ASSIGNED TASK
Please output only the lines that begin at the line with "Screen dimensions: 975x634" and run through the end of the entries below, exactly as written. Drop all pictures.
EXERCISE INPUT section start
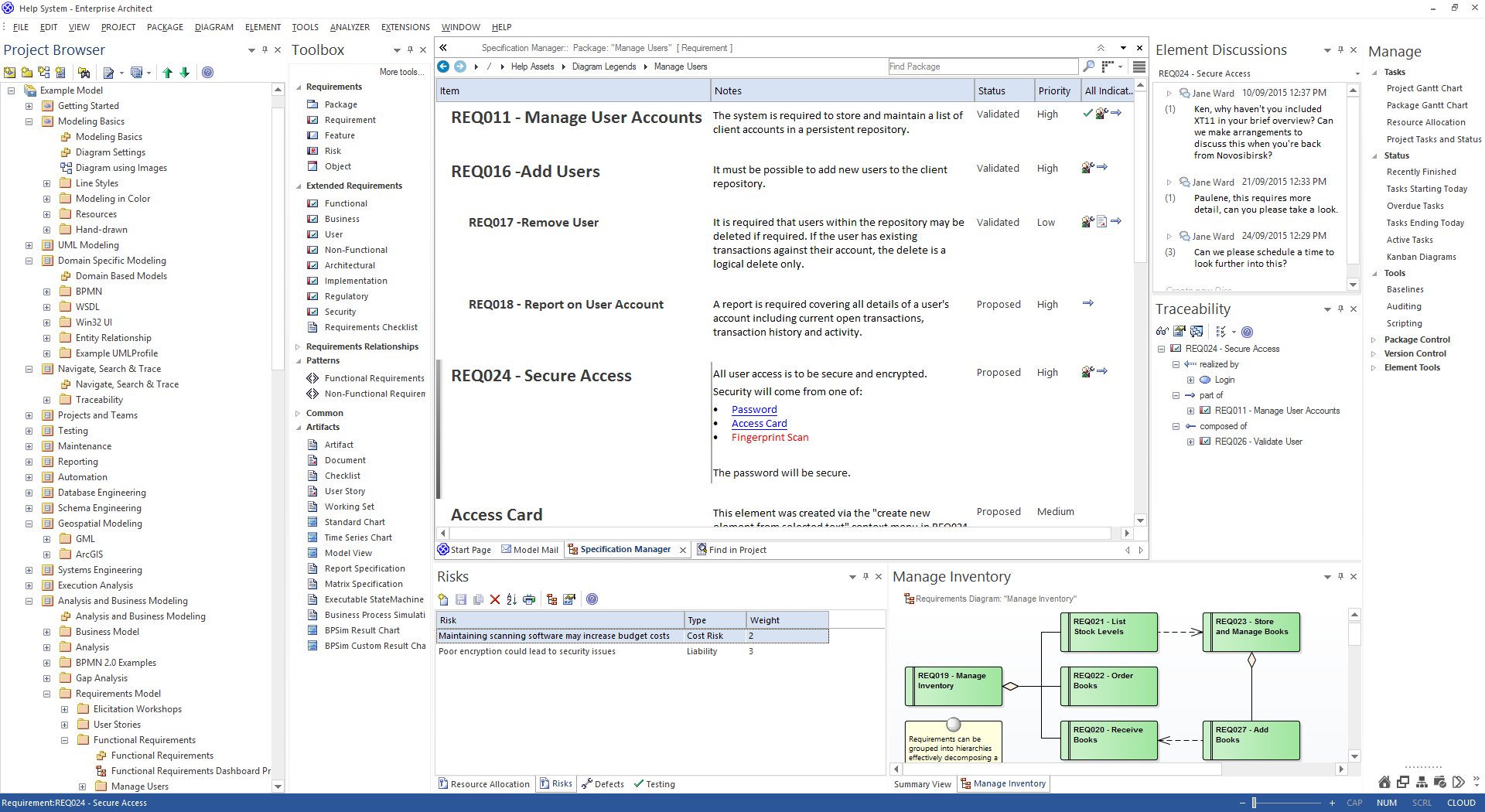Screen dimensions: 1485x812
Task: Click More tools... in the Toolbox
Action: pyautogui.click(x=401, y=72)
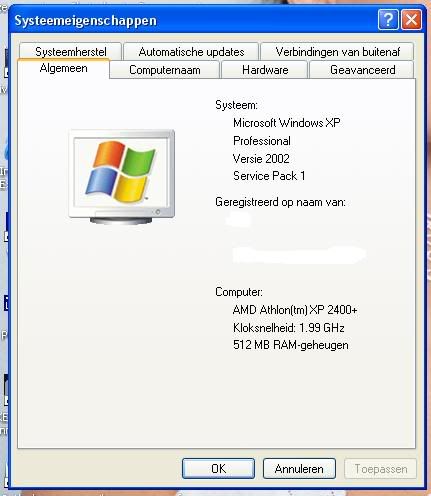Click the Kloksnelheid 1.99 GHz line
This screenshot has height=496, width=431.
[x=289, y=328]
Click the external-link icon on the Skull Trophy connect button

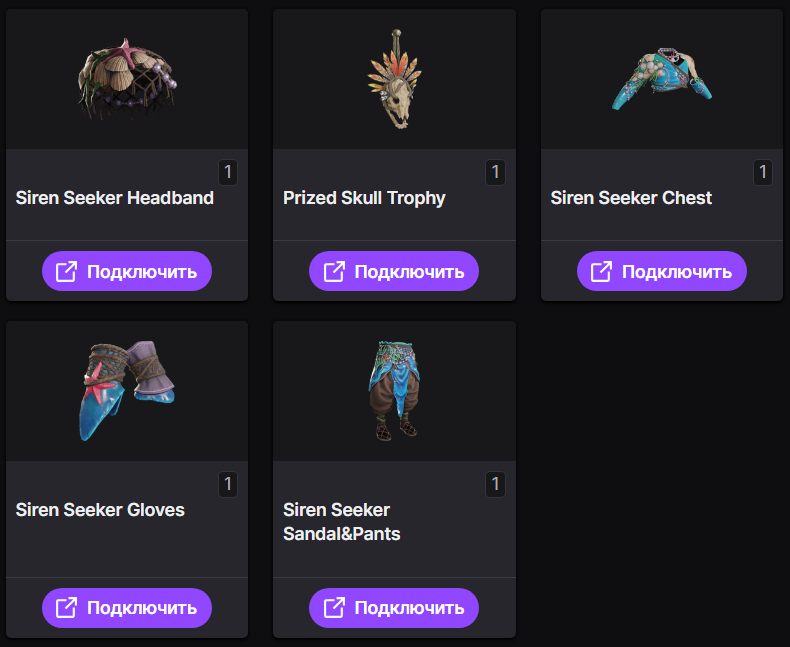(x=334, y=271)
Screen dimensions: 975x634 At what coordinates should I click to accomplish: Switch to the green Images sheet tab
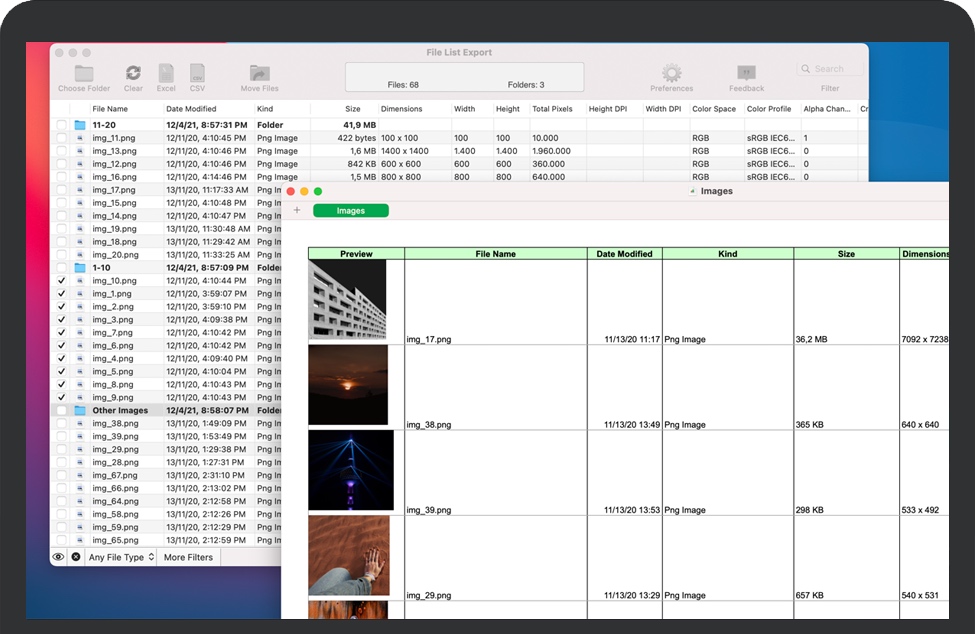pos(350,211)
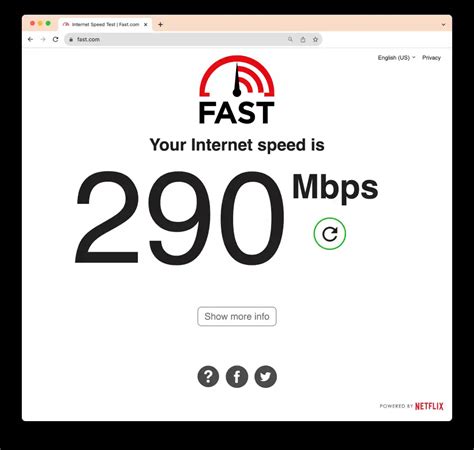Open the help question mark icon
Viewport: 474px width, 450px height.
point(208,377)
EXERCISE INPUT section end
RESPONSE TO THE EXERCISE
Screen dimensions: 975x634 At what coordinates should I click to accomplish: Switch to the green Images sheet tab
pos(350,211)
Open the help question mark icon
Viewport: 474px width, 450px height.
point(208,377)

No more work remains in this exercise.